--- START ---

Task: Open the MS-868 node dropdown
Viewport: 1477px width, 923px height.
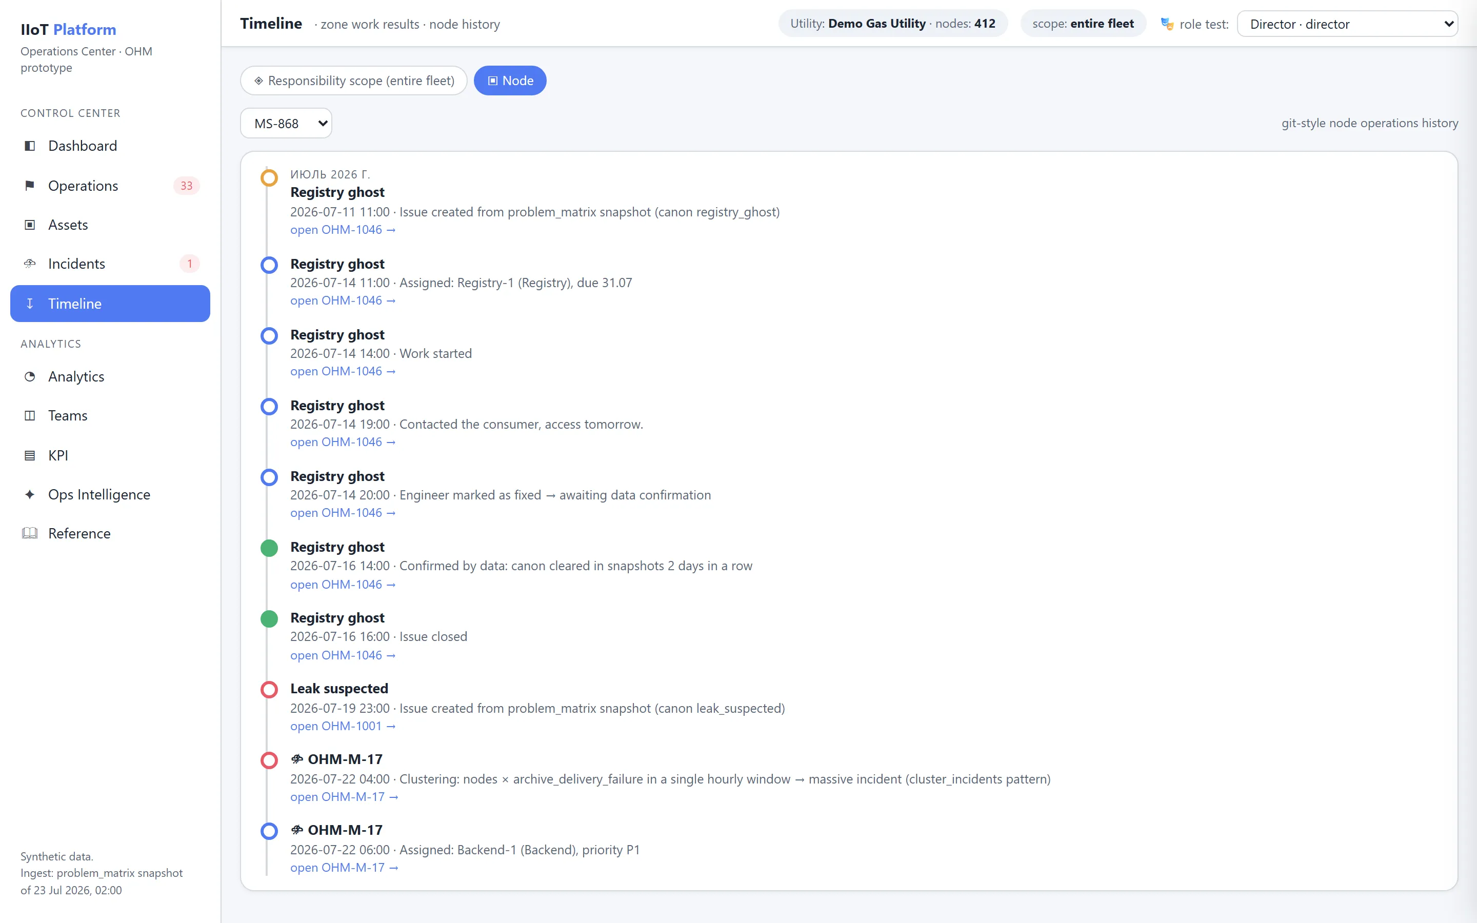Action: coord(286,123)
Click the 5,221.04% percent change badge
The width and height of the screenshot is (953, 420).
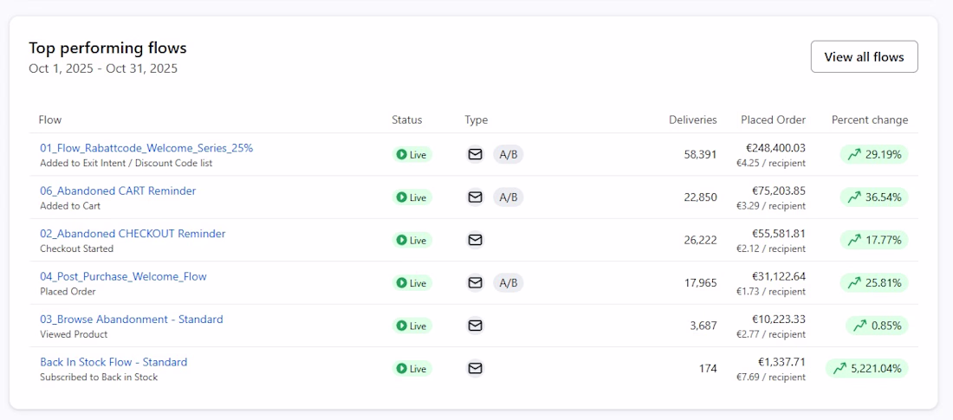click(x=866, y=368)
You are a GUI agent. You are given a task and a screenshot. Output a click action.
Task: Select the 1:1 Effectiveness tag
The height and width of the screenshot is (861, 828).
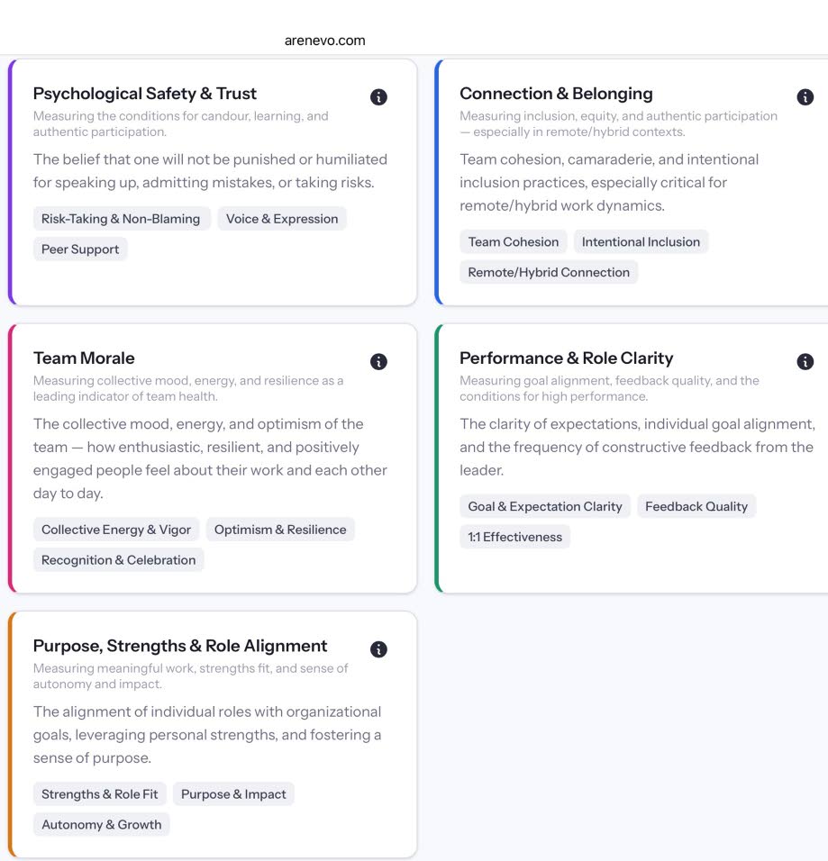pyautogui.click(x=514, y=537)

--- END ---

Gather every line of the records that contains the string "height" and reproduce each one in full.

Viewport: 1477px width, 923px height.
The width and height of the screenshot is (953, 420).
The height and width of the screenshot is (861, 828).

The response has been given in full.